| Texte à lire |
※

Ne nous y trompons pas : ce n’est pas la décroissance en tant que théorie politique minoritaire qui est à l’œuvre aujourd’hui, c’est la décroissance en tant que force universelle. Ce papier n’a rien de militant (ou de politique), il tente simplement de considérer d’un point de vue systémique le phénomène de décroissance, aussi implacable dans sa logique, que l’était la croissance durant plusieurs siècles. Il suffit de regarder la tendance de la croissance depuis les années 1960:
Si l’on admet que la nature s’inscrit dans des cycles de croissance et de décroissance, de création et de destruction, de courbes ascendantes et descendantes, alors on peut aisément imaginer que notre modèle économique ne peut pas être croissant indéfiniment, ne serait-ce que parce que nous vivons dans un monde où les ressources naturelles sont limitées et non renouvelables (Voir à ce propos les travaux de Nicholas Georgescu-Roegen et le concept de bioéconomie - Voir aussi note en bas de page). Et il n'est pas établi non plus que la découverte de nouvelles énergies, et / ou de nouvelles technologies pourraient retarder l’avènement naturel de la décroissance, et indéfiniment prolonger notre fragile apogée tant elle coûte cher en ressources et en gaspillages divers…
Si les politiques n’anticipent pas les phénomènes de chômage et de paupérisation déjà l’œuvre, le risque global est très important. Si aucune alternative durable au modèle croissant ne se met progressivement en place pour absorber les milliers, les centaines de milliers puis les millions de personnes qui vont être expurgées des dispositifs d’aide, alors nous risquons de faire face à des situations qui pourraient être dramatiques.
Nous constatons déjà les conséquences de l’arrivée non préparée de la décroissance et de la désurbanisation en Grèce… Le modèle planétaire ne fonctionne plus là bas, et ne permet plus d'honorer les échéances depuis longtemps. On s’acharne pourtant à le sauver, quel qu’en soit le coût, en affectant l'intégralité des aides BCE au remboursement de la dette, qui génère elle-même une nouvelle dette ! La Grèce ne produisant rien qui puisse lui permettre de rembourser quoi que ce soit, on diffère l'issue fatale et on augmente potentiellement l'onde de choc. Quant à l'avenir...

※

| Données présentées |
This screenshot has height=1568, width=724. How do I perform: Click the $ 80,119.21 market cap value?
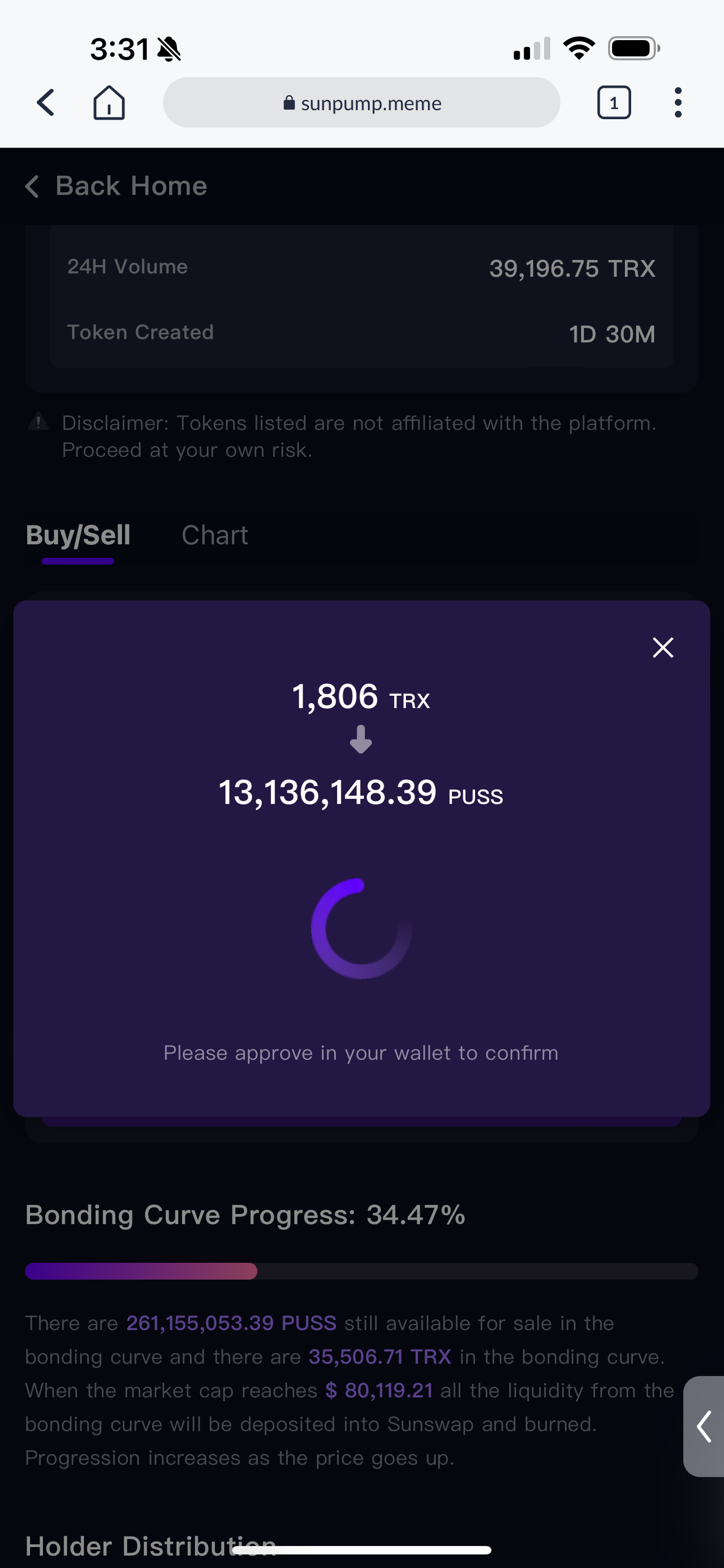click(x=379, y=1391)
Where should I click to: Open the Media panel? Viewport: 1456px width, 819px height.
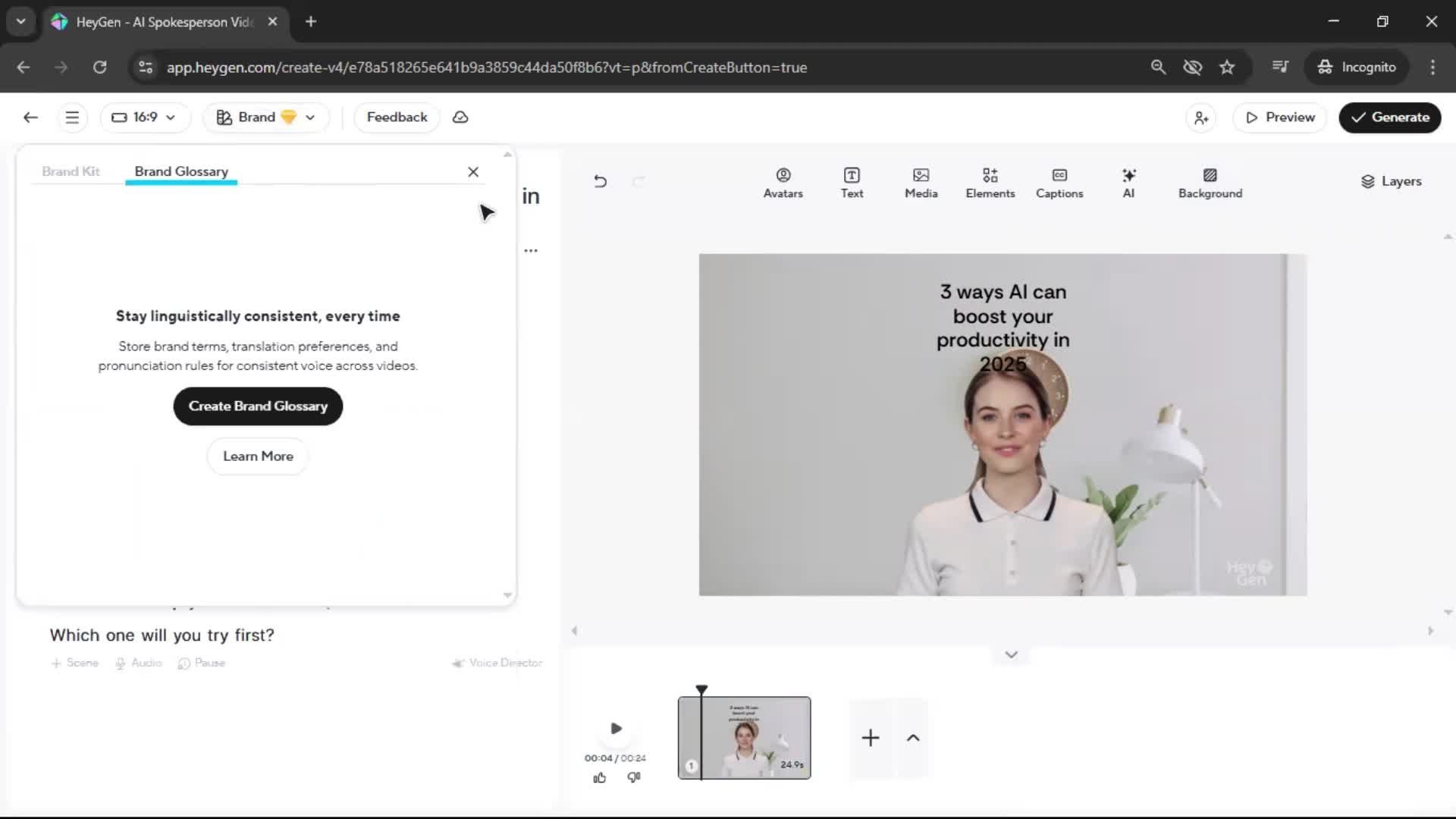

※

Retouchez le passage du texte sur la décroissance qui s'ouvre sur les mots contenant « Nous constatons déjà » et se referme sur « Quant à l'avenir... ». Recopiez-le en remplaçant « l'onde de choc » par « l'effet domino ». Le matériel présenté ci-dessus est indépendant du texte.

Nous constatons déjà les conséquences de l’arrivée non préparée de la décroissance et de la désurbanisation en Grèce… Le modèle planétaire ne fonctionne plus là bas, et ne permet plus d'honorer les échéances depuis longtemps. On s’acharne pourtant à le sauver, quel qu’en soit le coût, en affectant l'intégralité des aides BCE au remboursement de la dette, qui génère elle-même une nouvelle dette ! La Grèce ne produisant rien qui puisse lui permettre de rembourser quoi que ce soit, on diffère l'issue fatale et on augmente potentiellement l'effet domino. Quant à l'avenir...